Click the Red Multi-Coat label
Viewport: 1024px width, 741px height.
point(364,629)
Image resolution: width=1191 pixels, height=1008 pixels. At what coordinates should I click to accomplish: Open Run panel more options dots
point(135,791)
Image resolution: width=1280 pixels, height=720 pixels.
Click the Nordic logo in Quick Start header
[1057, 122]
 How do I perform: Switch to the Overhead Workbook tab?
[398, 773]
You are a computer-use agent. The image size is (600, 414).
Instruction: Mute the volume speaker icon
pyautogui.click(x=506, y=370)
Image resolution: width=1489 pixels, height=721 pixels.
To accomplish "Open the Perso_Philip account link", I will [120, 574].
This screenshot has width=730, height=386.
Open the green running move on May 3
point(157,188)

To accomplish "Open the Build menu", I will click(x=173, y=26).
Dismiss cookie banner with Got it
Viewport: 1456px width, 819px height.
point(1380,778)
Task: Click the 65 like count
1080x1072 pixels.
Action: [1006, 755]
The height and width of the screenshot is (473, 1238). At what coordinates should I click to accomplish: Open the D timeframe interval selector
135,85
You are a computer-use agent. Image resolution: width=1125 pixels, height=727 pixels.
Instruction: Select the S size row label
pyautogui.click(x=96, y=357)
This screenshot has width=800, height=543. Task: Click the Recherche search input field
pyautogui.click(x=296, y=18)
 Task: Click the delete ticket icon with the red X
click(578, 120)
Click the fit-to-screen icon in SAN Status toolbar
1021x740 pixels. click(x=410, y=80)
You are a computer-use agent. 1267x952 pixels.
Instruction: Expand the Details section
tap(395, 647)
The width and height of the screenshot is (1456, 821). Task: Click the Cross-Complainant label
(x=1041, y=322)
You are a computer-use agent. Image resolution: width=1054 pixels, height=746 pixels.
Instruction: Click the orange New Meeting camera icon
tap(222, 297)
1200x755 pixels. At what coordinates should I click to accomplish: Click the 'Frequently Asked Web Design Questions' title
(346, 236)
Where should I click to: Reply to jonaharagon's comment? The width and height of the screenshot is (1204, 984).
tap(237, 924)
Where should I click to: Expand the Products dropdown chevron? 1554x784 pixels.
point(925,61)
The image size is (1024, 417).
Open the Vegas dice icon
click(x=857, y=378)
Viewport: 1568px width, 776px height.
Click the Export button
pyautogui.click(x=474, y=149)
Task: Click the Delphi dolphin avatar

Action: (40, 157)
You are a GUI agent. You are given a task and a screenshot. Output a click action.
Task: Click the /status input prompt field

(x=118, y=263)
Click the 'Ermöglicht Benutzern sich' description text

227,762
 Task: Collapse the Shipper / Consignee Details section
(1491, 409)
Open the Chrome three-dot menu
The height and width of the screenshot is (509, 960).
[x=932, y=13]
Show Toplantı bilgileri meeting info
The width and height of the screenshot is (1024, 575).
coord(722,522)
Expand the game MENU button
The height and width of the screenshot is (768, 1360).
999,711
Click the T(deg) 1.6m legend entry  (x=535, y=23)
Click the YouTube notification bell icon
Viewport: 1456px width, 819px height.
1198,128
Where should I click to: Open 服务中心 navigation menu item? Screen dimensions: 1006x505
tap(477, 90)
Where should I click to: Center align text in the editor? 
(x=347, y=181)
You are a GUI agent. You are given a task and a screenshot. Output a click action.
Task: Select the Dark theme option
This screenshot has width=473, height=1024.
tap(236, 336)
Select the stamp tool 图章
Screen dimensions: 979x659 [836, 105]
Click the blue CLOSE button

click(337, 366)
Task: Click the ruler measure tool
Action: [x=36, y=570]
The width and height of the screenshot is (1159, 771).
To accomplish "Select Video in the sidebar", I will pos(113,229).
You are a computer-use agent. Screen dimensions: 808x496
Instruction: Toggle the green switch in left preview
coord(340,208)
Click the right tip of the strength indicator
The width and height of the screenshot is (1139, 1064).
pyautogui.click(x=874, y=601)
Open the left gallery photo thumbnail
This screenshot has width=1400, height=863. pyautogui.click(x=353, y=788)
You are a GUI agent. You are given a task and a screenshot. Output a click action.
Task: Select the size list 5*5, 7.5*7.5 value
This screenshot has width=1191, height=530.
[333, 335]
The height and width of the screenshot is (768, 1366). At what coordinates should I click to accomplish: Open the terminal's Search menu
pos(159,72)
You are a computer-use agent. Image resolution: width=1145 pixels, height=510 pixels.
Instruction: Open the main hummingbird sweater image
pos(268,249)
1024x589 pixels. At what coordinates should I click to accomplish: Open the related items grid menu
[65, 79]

+-------+

### [Exercise aim]
Check each line of the entries above for the string "will", and return those that contain it.

### [Solved problem]
To accomplish "Open the Perso_Philip account link", I will [120, 574].
To accomplish "Open the Build menu", I will click(x=173, y=26).
To accomplish "Select Video in the sidebar", I will pos(113,229).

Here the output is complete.